● Work item: Please give the listing underneath again, exactly as shown.
Top of Task material
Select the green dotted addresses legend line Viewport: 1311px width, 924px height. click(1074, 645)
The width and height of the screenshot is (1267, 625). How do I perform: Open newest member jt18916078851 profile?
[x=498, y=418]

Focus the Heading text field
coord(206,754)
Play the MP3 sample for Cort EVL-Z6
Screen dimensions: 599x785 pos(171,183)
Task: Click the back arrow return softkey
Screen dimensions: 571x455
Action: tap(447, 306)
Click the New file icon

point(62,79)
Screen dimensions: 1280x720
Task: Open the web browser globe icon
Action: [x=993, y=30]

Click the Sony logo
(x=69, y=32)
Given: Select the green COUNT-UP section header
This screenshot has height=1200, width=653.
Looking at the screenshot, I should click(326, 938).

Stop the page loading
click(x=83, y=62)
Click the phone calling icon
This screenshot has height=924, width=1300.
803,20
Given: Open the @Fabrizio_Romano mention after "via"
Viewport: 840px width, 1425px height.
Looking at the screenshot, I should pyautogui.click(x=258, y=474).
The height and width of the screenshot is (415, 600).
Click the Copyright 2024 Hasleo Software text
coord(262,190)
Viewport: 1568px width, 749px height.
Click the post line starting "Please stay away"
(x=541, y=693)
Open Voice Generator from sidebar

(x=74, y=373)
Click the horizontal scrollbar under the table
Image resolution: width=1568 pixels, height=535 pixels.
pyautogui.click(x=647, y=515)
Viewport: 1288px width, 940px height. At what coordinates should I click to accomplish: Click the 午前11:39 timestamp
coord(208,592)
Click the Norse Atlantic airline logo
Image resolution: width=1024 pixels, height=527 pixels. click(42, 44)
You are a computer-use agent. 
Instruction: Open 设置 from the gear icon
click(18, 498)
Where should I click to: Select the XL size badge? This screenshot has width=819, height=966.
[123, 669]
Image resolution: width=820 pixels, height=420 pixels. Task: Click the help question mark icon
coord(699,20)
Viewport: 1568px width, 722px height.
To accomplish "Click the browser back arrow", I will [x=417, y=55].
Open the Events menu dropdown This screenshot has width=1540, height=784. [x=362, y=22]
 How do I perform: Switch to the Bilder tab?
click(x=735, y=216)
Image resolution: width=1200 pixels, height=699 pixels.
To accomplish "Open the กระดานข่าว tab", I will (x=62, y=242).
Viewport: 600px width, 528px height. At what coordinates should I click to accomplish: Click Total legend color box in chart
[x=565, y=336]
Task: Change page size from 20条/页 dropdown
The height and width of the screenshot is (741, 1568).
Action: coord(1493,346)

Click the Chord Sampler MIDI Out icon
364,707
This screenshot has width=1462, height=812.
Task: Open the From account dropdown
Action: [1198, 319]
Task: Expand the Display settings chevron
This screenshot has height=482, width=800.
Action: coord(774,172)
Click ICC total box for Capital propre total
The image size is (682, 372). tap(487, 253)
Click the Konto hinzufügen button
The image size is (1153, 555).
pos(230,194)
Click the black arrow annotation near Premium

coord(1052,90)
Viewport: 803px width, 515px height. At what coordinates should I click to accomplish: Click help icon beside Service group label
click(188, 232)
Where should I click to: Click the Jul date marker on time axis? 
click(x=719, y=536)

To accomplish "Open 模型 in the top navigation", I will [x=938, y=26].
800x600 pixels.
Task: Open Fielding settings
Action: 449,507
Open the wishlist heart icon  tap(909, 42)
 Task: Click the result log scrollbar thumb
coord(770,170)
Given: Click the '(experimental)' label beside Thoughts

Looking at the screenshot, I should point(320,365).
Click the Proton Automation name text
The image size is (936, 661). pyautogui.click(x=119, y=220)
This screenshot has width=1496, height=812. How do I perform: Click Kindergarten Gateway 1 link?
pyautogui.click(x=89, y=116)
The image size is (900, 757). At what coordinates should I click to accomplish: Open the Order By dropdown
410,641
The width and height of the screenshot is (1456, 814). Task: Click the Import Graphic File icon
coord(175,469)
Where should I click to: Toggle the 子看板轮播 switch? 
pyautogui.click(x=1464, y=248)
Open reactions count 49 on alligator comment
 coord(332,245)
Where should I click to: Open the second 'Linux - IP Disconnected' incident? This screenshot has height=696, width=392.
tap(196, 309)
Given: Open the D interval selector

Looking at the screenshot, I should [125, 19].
Bottom of Task material
● Output of the exercise:
Select the green dotted addresses legend line Viewport: 1311px width, 924px height. click(1074, 645)
The width and height of the screenshot is (1267, 625). How do I perform: Open newest member jt18916078851 profile?
[x=498, y=418]

Focus the Heading text field
coord(206,754)
Play the MP3 sample for Cort EVL-Z6
Screen dimensions: 599x785 pos(171,183)
Task: Click the back arrow return softkey
Screen dimensions: 571x455
Action: tap(447, 306)
Click the New file icon

point(62,79)
Screen dimensions: 1280x720
Task: Open the web browser globe icon
Action: [x=993, y=30]

Click the Sony logo
(x=69, y=32)
Given: Select the green COUNT-UP section header
This screenshot has height=1200, width=653.
Looking at the screenshot, I should click(326, 938).

Stop the page loading
click(x=83, y=62)
Click the phone calling icon
This screenshot has height=924, width=1300.
803,20
Given: Open the @Fabrizio_Romano mention after "via"
Viewport: 840px width, 1425px height.
Looking at the screenshot, I should pyautogui.click(x=258, y=474).
The height and width of the screenshot is (415, 600).
Click the Copyright 2024 Hasleo Software text
coord(262,190)
Viewport: 1568px width, 749px height.
Click the post line starting "Please stay away"
(x=541, y=693)
Open Voice Generator from sidebar

(x=74, y=373)
Click the horizontal scrollbar under the table
Image resolution: width=1568 pixels, height=535 pixels.
pyautogui.click(x=647, y=515)
Viewport: 1288px width, 940px height. At what coordinates should I click to accomplish: Click the 午前11:39 timestamp
coord(208,592)
Click the Norse Atlantic airline logo
Image resolution: width=1024 pixels, height=527 pixels. click(42, 44)
You are a computer-use agent. 
Instruction: Open 设置 from the gear icon
click(18, 498)
Where should I click to: Select the XL size badge? This screenshot has width=819, height=966.
[123, 669]
Image resolution: width=820 pixels, height=420 pixels. Task: Click the help question mark icon
coord(699,20)
Viewport: 1568px width, 722px height.
To accomplish "Click the browser back arrow", I will [x=417, y=55].
Open the Events menu dropdown This screenshot has width=1540, height=784. [x=362, y=22]
 How do I perform: Switch to the Bilder tab?
click(x=735, y=216)
Image resolution: width=1200 pixels, height=699 pixels.
To accomplish "Open the กระดานข่าว tab", I will (x=62, y=242).
Viewport: 600px width, 528px height. At what coordinates should I click to accomplish: Click Total legend color box in chart
[x=565, y=336]
Task: Change page size from 20条/页 dropdown
The height and width of the screenshot is (741, 1568).
Action: coord(1493,346)

Click the Chord Sampler MIDI Out icon
364,707
This screenshot has width=1462, height=812.
Task: Open the From account dropdown
Action: [1198, 319]
Task: Expand the Display settings chevron
This screenshot has height=482, width=800.
Action: coord(774,172)
Click ICC total box for Capital propre total
The image size is (682, 372). tap(487, 253)
Click the Konto hinzufügen button
The image size is (1153, 555).
pos(230,194)
Click the black arrow annotation near Premium

coord(1052,90)
Viewport: 803px width, 515px height. At what coordinates should I click to accomplish: Click help icon beside Service group label
click(188, 232)
Where should I click to: Click the Jul date marker on time axis? 
click(x=719, y=536)

To accomplish "Open 模型 in the top navigation", I will [x=938, y=26].
800x600 pixels.
Task: Open Fielding settings
Action: 449,507
Open the wishlist heart icon  tap(909, 42)
 Task: Click the result log scrollbar thumb
coord(770,170)
Given: Click the '(experimental)' label beside Thoughts

Looking at the screenshot, I should point(320,365).
Click the Proton Automation name text
The image size is (936, 661). pyautogui.click(x=119, y=220)
This screenshot has width=1496, height=812. How do I perform: Click Kindergarten Gateway 1 link?
pyautogui.click(x=89, y=116)
The image size is (900, 757). At what coordinates should I click to accomplish: Open the Order By dropdown
410,641
The width and height of the screenshot is (1456, 814). Task: Click the Import Graphic File icon
coord(175,469)
Where should I click to: Toggle the 子看板轮播 switch? 
pyautogui.click(x=1464, y=248)
Open reactions count 49 on alligator comment
 coord(332,245)
Where should I click to: Open the second 'Linux - IP Disconnected' incident? This screenshot has height=696, width=392.
tap(196, 309)
Given: Open the D interval selector

Looking at the screenshot, I should [125, 19].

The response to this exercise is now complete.